Talk использует идеи. Как только я говорил их вслух, они потеряны мне, рассеялись в шумный воздух, как дым. Только если я похороню их, как луковицы, в богатой почве молчания они растут.
Старость в некоторой степени похожа на диету. Каждый день нас меньше.
Мой старый друг, вода, мой хороший компаньон, моя любимая мать и отец: я самый естественный потомство.
Поиск себя, когда я был полностью один, было опасно. Что, если я нашел не столько большую пустоту, сколько пространство, полное неприятного содержимого, соединение из давно скрытых истин, закрытых, похороненных, забытых. Когда я пошел искать, я играл в отчаянную игру в прятки, боясь того, что я мог бы найти, очень боясь, что я ничего не найду.

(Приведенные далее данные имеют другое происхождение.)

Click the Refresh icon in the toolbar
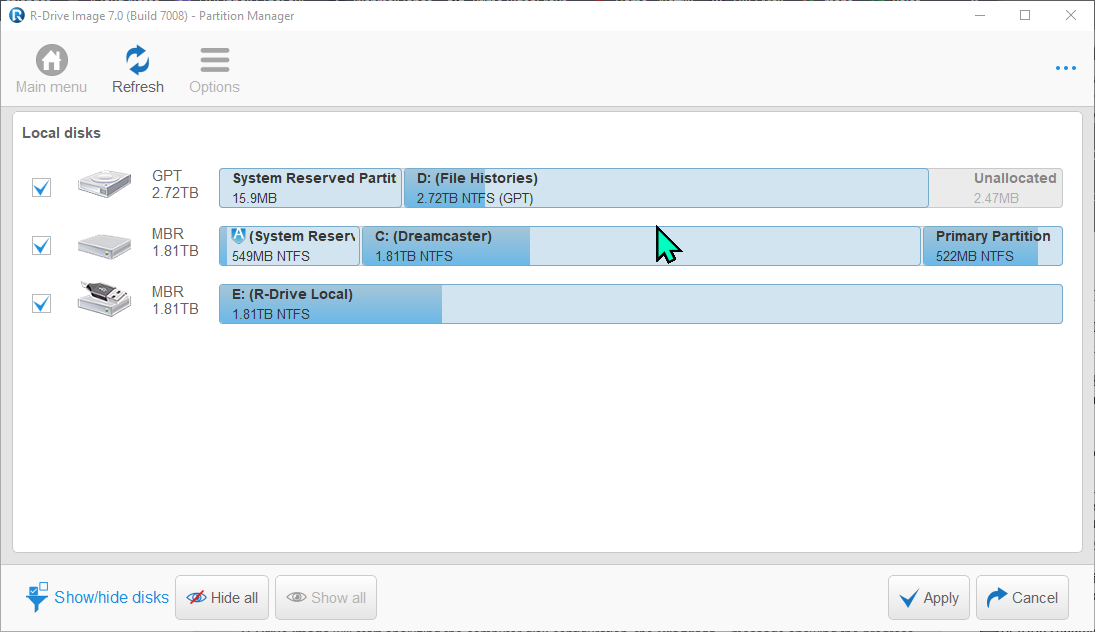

Причина, по которой расширенное одиночество казалось настолько трудным, заключалась не в том, что мы скучали по другим, а в том, что мы начали задаваться вопросом, присутствовали ли мы сами, потому что наше существование зависело от гарантий от них.
То, что другие считают отступлением от них или отказом от них, - это не те вещи, а вместо этого является местом размножения для большей дружбы, культуры для более глубокого участия, в конечном итоге, с ними.
Рука вверх достойна собственной кулаки, захватывающей более высокую ступеньку лестницы.
Эти рассказы устанавливают оригинальность Сонтага. Полем Полем Ее уникальное видение, ее успех с экспериментами в форме. Полем Полем Сонтаг делает чудесное тушеное мясо прошлого, жизнь, пойманная в памяти и воображение, служит всем ему щедро замолчанию с молчанием и предоставляет нам серию коротких курсов Гурманда.
Мои глаза глазуются на писателя, решающий крошечные проблемы.
Похвала требует постоянного обновления и расширения.
Писатели совершенно эгоцентричны. Для них лишь немногие вещи в их жизни имеют значение или значение, если они обещают служить какой -либо творческой цели.
Один держит друзей лучше, когда один один. Следствием этого является то, что человек теряет друзей, медленно, когда он видит их слишком часто или когда они посещают слишком долго.
Мы были определены общественными мнениями нас. Мы думали, что существовали без внешнего подтверждения? И как долго мы будем жить отдельно от других, прежде чем мы начали сомневаться в нашем существовании?
Наличие книги в некоторой степени похоже на ребенка, как многие женщины -писатели наблюдали передо мной: зачатие, долгая подготовка, ожидание, растущая тяжесть (не тела в этом случае, а духа и рукописи) к концу Первоначальный восторг при виде продукта, полностью сформированного и, казалось бы, совершенного, а затем обычная послеродовая депрессия. Каковы люди, чье мнение меня волнует, и те, чьи взгляды я не ценю, но имею вес в мире читателя, подумают об этом?